Tan Boen Djin
A Chinese boy from Medan
Tan Boen Djin, born in Medan in 1914, was the youngest son of Tan Tang Ho, owner of Seng Hap, which was the most beautiful and luxurious shop of the city. Tan Boen Djin could spend hours talking about his father, how he from a poor Chinese kelontong trader with two baskets on his shoulder managed to become a prominent citizen of Medan. Seng Hap imported goods and food from Europe, America, China and Australia. The impressive department store was opened in 1900.

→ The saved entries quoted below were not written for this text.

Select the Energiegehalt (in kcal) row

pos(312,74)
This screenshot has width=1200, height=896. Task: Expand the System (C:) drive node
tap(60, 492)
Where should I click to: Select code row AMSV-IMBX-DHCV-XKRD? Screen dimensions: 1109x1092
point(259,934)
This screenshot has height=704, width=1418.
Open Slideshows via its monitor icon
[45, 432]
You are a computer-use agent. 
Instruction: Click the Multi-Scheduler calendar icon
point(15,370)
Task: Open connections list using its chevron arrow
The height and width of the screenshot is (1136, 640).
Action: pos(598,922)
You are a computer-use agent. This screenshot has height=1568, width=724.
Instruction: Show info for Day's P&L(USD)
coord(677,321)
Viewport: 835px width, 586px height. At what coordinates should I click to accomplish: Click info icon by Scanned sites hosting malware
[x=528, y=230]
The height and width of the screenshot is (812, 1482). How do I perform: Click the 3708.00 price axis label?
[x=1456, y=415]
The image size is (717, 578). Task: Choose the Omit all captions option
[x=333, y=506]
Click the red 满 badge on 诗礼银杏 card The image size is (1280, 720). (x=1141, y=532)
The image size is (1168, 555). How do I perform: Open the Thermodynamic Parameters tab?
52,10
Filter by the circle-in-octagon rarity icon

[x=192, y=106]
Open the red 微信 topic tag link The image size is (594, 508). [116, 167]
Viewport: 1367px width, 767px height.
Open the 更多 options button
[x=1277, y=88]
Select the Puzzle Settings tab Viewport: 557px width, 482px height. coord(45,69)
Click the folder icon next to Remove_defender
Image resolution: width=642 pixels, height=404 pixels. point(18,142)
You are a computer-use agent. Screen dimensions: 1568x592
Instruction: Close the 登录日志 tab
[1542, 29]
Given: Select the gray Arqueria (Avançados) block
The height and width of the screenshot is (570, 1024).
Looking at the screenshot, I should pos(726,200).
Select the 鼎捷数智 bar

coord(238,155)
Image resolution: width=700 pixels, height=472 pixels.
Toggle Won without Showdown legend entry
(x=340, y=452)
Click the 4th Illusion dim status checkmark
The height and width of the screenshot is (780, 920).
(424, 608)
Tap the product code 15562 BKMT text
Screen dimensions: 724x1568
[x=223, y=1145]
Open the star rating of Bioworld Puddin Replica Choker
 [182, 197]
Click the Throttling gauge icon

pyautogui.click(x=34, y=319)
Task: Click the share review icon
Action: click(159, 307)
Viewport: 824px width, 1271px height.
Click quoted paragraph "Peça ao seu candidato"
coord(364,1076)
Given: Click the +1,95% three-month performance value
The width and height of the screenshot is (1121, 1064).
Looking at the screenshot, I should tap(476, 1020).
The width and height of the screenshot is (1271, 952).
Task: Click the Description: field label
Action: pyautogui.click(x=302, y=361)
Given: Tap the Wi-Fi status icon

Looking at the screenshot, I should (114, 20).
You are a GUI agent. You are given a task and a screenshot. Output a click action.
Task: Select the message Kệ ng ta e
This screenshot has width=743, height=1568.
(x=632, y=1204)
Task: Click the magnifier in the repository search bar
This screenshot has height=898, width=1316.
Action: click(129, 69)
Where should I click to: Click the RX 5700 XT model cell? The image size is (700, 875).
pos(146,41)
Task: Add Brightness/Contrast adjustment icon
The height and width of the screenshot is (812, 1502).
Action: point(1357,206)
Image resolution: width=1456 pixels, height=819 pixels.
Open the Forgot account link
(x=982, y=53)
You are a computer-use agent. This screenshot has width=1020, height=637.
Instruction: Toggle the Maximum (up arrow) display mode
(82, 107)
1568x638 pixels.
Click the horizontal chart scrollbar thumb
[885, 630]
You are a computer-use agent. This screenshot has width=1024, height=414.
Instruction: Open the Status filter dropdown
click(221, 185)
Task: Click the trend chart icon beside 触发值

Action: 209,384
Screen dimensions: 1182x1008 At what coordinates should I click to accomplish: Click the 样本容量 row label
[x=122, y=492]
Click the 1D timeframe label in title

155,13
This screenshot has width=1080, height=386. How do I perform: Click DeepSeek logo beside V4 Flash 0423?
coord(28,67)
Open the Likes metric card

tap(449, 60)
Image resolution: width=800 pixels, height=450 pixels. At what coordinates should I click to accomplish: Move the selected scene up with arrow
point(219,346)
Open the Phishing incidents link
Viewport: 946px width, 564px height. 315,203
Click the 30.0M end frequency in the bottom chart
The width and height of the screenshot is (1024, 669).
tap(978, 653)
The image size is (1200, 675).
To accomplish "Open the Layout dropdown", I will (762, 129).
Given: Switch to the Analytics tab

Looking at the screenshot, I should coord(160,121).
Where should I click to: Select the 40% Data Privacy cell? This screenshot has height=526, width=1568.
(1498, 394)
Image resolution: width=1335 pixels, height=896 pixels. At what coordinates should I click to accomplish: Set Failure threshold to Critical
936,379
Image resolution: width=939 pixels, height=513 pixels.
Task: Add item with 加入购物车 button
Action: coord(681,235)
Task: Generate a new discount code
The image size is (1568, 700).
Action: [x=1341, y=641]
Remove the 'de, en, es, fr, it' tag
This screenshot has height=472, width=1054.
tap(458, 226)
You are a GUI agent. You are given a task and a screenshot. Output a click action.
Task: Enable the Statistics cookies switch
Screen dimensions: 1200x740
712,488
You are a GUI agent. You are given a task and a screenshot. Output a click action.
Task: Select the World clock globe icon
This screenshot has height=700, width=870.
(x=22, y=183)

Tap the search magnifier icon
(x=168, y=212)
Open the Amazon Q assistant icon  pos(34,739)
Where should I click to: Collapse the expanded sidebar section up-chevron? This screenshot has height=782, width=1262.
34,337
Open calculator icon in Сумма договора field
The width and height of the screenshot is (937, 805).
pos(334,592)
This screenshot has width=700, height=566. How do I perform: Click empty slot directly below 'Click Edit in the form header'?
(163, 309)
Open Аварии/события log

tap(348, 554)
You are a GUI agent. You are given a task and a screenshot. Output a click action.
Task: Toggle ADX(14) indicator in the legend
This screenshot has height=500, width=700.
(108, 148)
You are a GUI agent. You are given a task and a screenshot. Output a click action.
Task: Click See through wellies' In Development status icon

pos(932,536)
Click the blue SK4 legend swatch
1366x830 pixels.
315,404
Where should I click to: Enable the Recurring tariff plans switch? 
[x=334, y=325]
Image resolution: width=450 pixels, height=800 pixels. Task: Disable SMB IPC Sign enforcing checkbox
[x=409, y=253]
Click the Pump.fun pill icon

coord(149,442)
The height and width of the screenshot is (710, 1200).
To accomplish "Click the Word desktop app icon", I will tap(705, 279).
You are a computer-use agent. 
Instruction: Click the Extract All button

The Sumatra Post reported on December 2, 1899:
Seng Hap is almost finished his building and we will give Baedeker in the pen, that it is a building designed after drawings by the “Madeleine” (church) in Paris. Regarding the opening:
There were no people at the Esplanade (Lapangan Merdeka) last night, notwithstanding that it was Sunday, full of contrast, at Seng Hap, the priest of the Greek temple-Toko. For the Medan people that night he had contracted the Manilla band, an orchestra from the Philippines. He had placed them, high up in his white sanctuary, in the gallery, so that “tout Medan” (all people from Medan) would come to his new toko today. … What is for sale at Hap Seng? From the simplest mustard pot up until the most precious luxury good, and everything in between.”
In subsequent years the department store flourished. Tan Tang Ho died in 1918. This was shortly after his eldest son Tan Boen An was the first Chinese citizen democratically elected as a member of the Town Council. Tan Boen An continued for nearly 20 years as a member of the council. He also held a variety of other positions. He was chairman of the Chinese music association, the Chinese sports club and was on the board of the Su Tung Secondary school. Everyone knew Tan Boen An. In 1918 Tan Tang Ho passed away and Tan Boen An took over the parental responsibilities for his younger brother Tan Boen Djin. Tan Boen An had visited the Dutch school and sent Boen Tan Djin to the Christian School with headmaster Klevant. To perfect his Dutch Tan Boen Djin even went to live in the house with family Klevant. The contact with Klevant was not accidental because Mr. Klevant rented a villa which was owned by the company Seng Hap. Klevant, together with Tan Boen An also was a member of the City Council. Young Tan Boen Djin was boarded with the family Klevant, along with the sons of the Sultan of Langkat and Serdang. Tan Boen Djin could get along very well with the Klevant family and in 1932 he joined them to the Netherlands and attended the last two years of high school in Harderwijk where he stayed with the sister of Mrs. Klevant. After high school Tan Boen Djin attended the School of Commerce in Amersfoort for three years and after his graduation he sailed back to Medan in 1937 to manage the Seng Hap firm together with Tan Boen An and his other brother Tan Boen Hok.
In 1938 he married Margaret (Nina) Wee, they had three children, two daughters and a son. During the wedding in the building of the Hokkian Hwe Koan the champagne flowed and the Chinese, Indonesian, and Dutch elite of Medan were present. The same year the Tan family received General Woo, who was the right hand of Chinese President Chiang Kai Shek. General Woo came especially to Medan to visit the widow of Tan Tang Ho because of her husband at the time had made substantial donations to the ruling Kuo Min Tang party. In 1938 there was a war going on between China and Japan, the latter had occupied Manchuria, and General Woo traveled through the Dutch Indies to acquire financial support to fund the war. When the war was over in August 1945, General Woo travelled back to Indonesia as a special envoy of the Chinese government, now to meet President Soekarno. Shortly after the war, an even more famous name than General Woo drove over Sumatra in the luxury Packard cabriolet of Tan Boen Djin. The Packard was confiscated during World War II by the Japanese for their army commanders. After the Japanese surrender, the Packard was confiscated again, this time by the Allied high command, and Lord Mountbatten, Supreme Commander of the Allied forces in Asia, was driven around in Tan Boen Djin’s car. Once the Allies had left Tan Boen Djin got his Packard back.
Tan Boen An died shortly after the war, but Boen Tan Djin has grown old. In the 1960s he was a founding member of the University of North Sumatra. However he had to sell the company Seng Hap as he had no potential successor. Tan Boen Djin passed away in 2009, he was 95 years of old.